Friday, October 17, 2008

Un-diagnosis, treatment and more...

Today I went to discuss the un-diagnosis and treatment plan with the neuro-oncologist at Sloan.

First off, I have to say, I really like this Dr. He is so kind, talks to you like you are a human being and is to the point but not harsh about things. I really like that he talks to me like I am not an idiot like some Drs do.

Second, I have never been so overloaded with information in my life. It was like a 2 hour long session of fast talking and information gathering and head spinning. I was glad my mom was there so that I could bounce things off of her on the way home. I have about 5 pages of notes so I am going to give you the 'Reader's Digest' version of things. So, here is the upshot. They have no idea what kind of tumor this is. I asked if they could tell if the nodule in the spine or the coating on the spine was the primary tumor and they can't even tell that. Apparently 3-5% of children's central nervous system tumors are unclassifiable but they usually have something in common with each other. Mike's doesn't fall into that category. He is a rarity of rarities it seems. So, after that part of the conversation the Dr said that he feels that since Mike's eye has not gone back to the normal state and that he seems to be favoring his left side when he walks and does things that chemo is the only way to go at the moment. Radiation is out since the tumor is spread out so much over the spine, CSF and brain and surgery is out for the same reason. So, chemo it is. They will use a low dose of chemo once a week for about a year. There will be a combination of 2 medications administered via iv/medi-port every week. Hopefully, God willing, this will all be able to be done on an outpatient basis and barring any issues he will not be an inpatient during the course of treatment. I am waiting for the call from the hospital to let me know the date that they schedule the surgery to put in the port. We have to go back to the hospital on Monday for an audiogram and speech therapy eval and a nutritionist consult. Then we go on Tuesday also for an ophthalmology appointment, physical therapy appointment and occupational therapy appointment. I will keep you all posted on all of those appointments.

The Dr did say that while high-grade malignancy tumors have their obvious issues, low-grade tumors have their issues as well. It seems that the low-grade tumors have a tendency to come back later on in life even after the treatments done now. So it looks like we will have MRIs done every 3 months during treatment and for the next couple of years after treatment is done. Then we will see how things are progressing and do MRIs as often as necessary after that.

So, I guess that's the 'Reader's Digest' version. I need to send a HUGE thank you to my friend Lisa... the appointment today went so much easier with your amazing idea!! I brought of the the gifts and the Dr gave it to him... it was wonderful! I can't ever thank you enough for being so sweet!

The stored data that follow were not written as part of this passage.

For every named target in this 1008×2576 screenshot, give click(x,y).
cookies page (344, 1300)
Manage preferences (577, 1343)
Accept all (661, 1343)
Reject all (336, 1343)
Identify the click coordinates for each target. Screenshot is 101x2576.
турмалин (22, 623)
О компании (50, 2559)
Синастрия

And I want to thank you all so much for reading and keeping us in your thoughts and prayers. We appreciate them more than you know! It seems like this is only the beginning of a very long journey for us so please continue to keep those good thoughts and prayers coming.



DysFUNctional Mom said...

Thanks for updating. I'm praying for the best, and for your strength; I can't imagine having to deal with this happening to such a little one.